Stated task: Quote verbatim the lines of the listing between the line containing "Where should I click to: Unmute" and the line containing "[x=26, y=246]", inclusive.

Stored data
* * *
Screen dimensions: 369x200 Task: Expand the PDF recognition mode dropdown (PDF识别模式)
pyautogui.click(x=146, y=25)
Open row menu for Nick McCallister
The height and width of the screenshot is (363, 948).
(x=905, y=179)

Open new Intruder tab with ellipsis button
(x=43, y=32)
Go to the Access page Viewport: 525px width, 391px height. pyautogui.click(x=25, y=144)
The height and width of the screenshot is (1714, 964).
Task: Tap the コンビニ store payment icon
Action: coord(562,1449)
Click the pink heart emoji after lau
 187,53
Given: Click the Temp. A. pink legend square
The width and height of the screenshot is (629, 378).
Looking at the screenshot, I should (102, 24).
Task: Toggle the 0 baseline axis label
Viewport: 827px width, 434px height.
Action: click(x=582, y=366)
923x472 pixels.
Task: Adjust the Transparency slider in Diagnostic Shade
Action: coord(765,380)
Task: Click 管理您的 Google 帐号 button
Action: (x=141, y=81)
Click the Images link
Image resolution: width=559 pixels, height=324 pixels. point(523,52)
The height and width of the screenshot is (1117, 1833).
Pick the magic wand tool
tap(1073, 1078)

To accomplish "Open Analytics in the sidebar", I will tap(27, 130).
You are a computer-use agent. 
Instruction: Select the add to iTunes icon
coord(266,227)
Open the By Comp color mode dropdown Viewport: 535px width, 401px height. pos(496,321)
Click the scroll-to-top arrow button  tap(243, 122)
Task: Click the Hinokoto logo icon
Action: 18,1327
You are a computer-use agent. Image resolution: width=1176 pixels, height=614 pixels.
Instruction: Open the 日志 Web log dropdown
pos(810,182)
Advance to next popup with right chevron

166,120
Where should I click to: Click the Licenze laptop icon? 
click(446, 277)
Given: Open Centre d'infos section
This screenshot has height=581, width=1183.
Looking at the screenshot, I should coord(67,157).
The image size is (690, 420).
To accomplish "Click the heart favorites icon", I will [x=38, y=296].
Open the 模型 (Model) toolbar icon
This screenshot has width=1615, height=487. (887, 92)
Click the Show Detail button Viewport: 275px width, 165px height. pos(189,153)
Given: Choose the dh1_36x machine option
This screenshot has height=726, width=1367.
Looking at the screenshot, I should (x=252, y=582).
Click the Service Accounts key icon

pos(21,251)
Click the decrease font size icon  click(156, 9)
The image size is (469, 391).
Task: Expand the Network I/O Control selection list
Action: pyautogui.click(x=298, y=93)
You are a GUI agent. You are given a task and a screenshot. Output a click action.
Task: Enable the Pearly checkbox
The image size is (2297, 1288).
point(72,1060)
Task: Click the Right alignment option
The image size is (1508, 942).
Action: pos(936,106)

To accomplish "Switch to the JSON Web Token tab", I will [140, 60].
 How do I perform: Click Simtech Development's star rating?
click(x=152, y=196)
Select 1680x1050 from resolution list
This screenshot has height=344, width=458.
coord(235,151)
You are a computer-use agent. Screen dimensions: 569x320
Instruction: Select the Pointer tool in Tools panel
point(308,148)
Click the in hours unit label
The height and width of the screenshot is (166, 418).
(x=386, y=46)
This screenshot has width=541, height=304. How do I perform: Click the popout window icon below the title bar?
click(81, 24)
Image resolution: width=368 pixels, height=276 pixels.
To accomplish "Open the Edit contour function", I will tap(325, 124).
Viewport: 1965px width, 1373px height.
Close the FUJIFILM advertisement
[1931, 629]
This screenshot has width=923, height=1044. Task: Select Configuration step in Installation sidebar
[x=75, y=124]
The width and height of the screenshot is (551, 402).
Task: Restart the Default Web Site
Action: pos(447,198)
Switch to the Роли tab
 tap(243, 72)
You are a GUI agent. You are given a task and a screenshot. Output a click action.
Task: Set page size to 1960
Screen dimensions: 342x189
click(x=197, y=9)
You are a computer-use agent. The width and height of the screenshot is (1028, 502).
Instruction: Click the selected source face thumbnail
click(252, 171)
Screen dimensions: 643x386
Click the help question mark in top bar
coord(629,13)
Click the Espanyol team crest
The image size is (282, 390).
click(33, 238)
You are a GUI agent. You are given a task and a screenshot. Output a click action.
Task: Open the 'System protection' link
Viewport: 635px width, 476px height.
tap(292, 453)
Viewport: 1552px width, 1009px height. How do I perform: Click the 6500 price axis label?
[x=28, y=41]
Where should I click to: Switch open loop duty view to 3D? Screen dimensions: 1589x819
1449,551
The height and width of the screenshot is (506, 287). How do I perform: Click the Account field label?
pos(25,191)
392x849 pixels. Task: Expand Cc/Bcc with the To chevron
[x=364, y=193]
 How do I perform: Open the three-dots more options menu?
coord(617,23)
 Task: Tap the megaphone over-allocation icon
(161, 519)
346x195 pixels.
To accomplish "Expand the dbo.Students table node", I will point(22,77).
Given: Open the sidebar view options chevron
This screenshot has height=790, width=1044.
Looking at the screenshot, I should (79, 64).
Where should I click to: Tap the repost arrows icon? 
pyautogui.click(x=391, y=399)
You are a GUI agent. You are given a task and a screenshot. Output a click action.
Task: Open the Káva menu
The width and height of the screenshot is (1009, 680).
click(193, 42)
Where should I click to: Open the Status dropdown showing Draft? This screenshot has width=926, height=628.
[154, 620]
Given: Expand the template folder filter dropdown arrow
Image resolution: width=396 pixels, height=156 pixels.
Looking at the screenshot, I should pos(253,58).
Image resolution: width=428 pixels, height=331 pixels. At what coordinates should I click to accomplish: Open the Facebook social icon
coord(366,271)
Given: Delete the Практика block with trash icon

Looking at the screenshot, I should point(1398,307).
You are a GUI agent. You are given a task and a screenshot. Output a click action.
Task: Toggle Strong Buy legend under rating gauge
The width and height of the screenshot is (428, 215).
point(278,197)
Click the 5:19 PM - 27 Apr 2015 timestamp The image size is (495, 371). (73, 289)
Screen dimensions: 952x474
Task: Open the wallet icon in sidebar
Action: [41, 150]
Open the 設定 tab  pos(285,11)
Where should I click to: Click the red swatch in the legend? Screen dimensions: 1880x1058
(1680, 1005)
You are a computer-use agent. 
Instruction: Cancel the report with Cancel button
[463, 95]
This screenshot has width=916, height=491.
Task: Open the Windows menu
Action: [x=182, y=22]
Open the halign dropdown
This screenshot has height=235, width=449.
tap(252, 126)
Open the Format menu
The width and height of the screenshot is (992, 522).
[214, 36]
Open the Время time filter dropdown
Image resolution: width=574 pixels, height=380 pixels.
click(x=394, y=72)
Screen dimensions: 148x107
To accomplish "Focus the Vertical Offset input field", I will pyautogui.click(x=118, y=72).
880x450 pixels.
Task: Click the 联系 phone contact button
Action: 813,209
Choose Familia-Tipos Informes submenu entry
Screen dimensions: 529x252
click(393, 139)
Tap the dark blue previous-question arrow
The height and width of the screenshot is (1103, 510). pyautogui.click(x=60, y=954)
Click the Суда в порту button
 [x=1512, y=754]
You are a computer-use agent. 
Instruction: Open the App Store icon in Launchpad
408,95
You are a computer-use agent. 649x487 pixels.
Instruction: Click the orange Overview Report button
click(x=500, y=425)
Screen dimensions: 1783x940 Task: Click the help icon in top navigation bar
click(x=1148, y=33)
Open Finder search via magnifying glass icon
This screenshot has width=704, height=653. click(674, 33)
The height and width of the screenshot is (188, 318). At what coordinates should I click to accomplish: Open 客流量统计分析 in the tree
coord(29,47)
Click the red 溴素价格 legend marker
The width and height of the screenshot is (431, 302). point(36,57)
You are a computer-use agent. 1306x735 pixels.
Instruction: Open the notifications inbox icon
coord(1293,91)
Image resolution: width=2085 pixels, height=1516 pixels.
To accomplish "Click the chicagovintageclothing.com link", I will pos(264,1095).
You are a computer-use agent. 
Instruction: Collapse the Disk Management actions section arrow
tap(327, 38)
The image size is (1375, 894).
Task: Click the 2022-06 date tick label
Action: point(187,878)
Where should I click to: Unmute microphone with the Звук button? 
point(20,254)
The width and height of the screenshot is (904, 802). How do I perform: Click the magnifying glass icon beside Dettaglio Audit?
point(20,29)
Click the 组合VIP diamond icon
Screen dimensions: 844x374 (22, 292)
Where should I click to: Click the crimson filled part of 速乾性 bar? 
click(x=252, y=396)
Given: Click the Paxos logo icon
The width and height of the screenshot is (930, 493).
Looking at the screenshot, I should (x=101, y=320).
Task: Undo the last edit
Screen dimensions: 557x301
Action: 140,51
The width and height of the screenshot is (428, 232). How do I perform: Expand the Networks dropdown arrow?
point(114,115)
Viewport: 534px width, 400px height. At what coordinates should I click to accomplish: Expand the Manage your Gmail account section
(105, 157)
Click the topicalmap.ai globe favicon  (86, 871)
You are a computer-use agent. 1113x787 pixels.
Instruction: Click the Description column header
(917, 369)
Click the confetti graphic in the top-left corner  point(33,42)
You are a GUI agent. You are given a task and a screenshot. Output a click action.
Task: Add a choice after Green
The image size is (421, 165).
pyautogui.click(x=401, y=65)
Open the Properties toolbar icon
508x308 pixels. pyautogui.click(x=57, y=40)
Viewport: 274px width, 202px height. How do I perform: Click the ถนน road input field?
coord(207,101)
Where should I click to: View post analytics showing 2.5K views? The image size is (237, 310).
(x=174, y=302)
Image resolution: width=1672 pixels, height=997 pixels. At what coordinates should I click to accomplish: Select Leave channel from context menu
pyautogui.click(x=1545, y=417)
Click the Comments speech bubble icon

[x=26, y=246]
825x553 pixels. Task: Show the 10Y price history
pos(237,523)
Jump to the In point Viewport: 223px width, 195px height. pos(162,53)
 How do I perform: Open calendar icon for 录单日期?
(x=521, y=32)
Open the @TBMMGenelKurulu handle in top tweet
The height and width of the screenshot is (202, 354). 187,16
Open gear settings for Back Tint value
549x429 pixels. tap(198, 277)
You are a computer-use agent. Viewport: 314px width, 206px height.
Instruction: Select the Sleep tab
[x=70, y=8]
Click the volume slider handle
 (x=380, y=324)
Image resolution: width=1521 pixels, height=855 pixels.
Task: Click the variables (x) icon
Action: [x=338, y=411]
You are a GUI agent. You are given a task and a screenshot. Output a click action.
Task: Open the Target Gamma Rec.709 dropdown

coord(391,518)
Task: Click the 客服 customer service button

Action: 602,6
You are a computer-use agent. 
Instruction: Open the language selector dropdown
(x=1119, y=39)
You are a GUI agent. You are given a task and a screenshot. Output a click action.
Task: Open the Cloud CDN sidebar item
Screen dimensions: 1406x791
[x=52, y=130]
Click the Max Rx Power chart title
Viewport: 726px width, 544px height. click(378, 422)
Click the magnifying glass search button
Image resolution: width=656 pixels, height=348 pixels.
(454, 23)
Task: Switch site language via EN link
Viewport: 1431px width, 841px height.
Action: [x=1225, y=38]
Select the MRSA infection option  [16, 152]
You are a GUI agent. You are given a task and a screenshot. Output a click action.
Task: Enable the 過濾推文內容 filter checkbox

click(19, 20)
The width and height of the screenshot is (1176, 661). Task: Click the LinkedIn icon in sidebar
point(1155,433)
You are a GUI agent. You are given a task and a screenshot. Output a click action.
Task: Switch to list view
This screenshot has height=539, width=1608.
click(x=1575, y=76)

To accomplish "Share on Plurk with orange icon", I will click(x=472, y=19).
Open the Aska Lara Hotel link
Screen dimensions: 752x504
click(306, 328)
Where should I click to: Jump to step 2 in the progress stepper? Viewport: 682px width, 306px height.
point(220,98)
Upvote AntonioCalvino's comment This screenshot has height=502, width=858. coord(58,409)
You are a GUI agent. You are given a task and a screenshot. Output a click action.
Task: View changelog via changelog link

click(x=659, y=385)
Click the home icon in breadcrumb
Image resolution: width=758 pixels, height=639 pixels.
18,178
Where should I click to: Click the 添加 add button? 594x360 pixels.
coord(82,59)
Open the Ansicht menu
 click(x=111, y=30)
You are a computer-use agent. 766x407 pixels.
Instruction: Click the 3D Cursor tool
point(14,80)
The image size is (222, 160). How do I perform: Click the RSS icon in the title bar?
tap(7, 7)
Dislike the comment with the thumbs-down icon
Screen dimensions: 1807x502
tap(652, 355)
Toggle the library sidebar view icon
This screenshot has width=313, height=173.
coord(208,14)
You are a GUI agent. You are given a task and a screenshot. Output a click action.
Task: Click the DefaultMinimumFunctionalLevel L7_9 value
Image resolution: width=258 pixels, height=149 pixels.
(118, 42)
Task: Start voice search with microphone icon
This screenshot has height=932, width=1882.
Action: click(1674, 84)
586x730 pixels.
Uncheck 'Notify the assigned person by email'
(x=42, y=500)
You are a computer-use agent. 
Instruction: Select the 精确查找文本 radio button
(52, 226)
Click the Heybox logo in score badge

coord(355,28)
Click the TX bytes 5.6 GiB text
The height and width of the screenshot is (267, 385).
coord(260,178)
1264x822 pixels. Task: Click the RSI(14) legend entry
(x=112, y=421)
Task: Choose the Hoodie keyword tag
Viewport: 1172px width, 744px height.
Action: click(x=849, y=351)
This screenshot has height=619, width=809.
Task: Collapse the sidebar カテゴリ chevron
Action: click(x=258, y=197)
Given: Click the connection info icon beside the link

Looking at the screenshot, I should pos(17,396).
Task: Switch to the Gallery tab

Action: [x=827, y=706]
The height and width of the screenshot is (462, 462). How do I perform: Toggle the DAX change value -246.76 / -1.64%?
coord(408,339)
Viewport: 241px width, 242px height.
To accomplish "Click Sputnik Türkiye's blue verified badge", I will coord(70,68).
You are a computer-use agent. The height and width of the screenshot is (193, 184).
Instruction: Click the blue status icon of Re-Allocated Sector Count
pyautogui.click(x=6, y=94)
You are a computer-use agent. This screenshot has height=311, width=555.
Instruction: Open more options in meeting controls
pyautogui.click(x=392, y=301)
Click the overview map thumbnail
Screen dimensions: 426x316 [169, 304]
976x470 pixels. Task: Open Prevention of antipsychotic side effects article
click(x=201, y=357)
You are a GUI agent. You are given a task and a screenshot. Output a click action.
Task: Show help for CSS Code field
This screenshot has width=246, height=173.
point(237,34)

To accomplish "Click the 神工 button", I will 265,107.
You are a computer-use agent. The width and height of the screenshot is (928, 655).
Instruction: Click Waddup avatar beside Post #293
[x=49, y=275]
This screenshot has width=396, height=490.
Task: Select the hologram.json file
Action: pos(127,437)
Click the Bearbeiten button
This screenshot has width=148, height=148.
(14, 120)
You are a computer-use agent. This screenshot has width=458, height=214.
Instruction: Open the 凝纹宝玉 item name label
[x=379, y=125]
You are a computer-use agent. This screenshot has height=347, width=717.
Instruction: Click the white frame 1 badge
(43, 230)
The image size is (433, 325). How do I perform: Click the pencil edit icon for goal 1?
* * *
Finished task:
Where should I click to: Unmute microphone with the Звук button? 
point(20,254)
The width and height of the screenshot is (904, 802). How do I perform: Click the magnifying glass icon beside Dettaglio Audit?
point(20,29)
Click the 组合VIP diamond icon
Screen dimensions: 844x374 (22, 292)
Where should I click to: Click the crimson filled part of 速乾性 bar? 
click(x=252, y=396)
Given: Click the Paxos logo icon
The width and height of the screenshot is (930, 493).
Looking at the screenshot, I should (x=101, y=320).
Task: Undo the last edit
Screen dimensions: 557x301
Action: 140,51
The width and height of the screenshot is (428, 232). How do I perform: Expand the Networks dropdown arrow?
point(114,115)
Viewport: 534px width, 400px height. At what coordinates should I click to accomplish: Expand the Manage your Gmail account section
(105, 157)
Click the topicalmap.ai globe favicon  (86, 871)
You are a computer-use agent. 1113x787 pixels.
Instruction: Click the Description column header
(917, 369)
Click the confetti graphic in the top-left corner  point(33,42)
You are a GUI agent. You are given a task and a screenshot. Output a click action.
Task: Add a choice after Green
The image size is (421, 165).
pyautogui.click(x=401, y=65)
Open the Properties toolbar icon
508x308 pixels. pyautogui.click(x=57, y=40)
Viewport: 274px width, 202px height. How do I perform: Click the ถนน road input field?
coord(207,101)
Where should I click to: View post analytics showing 2.5K views? The image size is (237, 310).
(x=174, y=302)
Image resolution: width=1672 pixels, height=997 pixels. At what coordinates should I click to accomplish: Select Leave channel from context menu
pyautogui.click(x=1545, y=417)
Click the Comments speech bubble icon

[x=26, y=246]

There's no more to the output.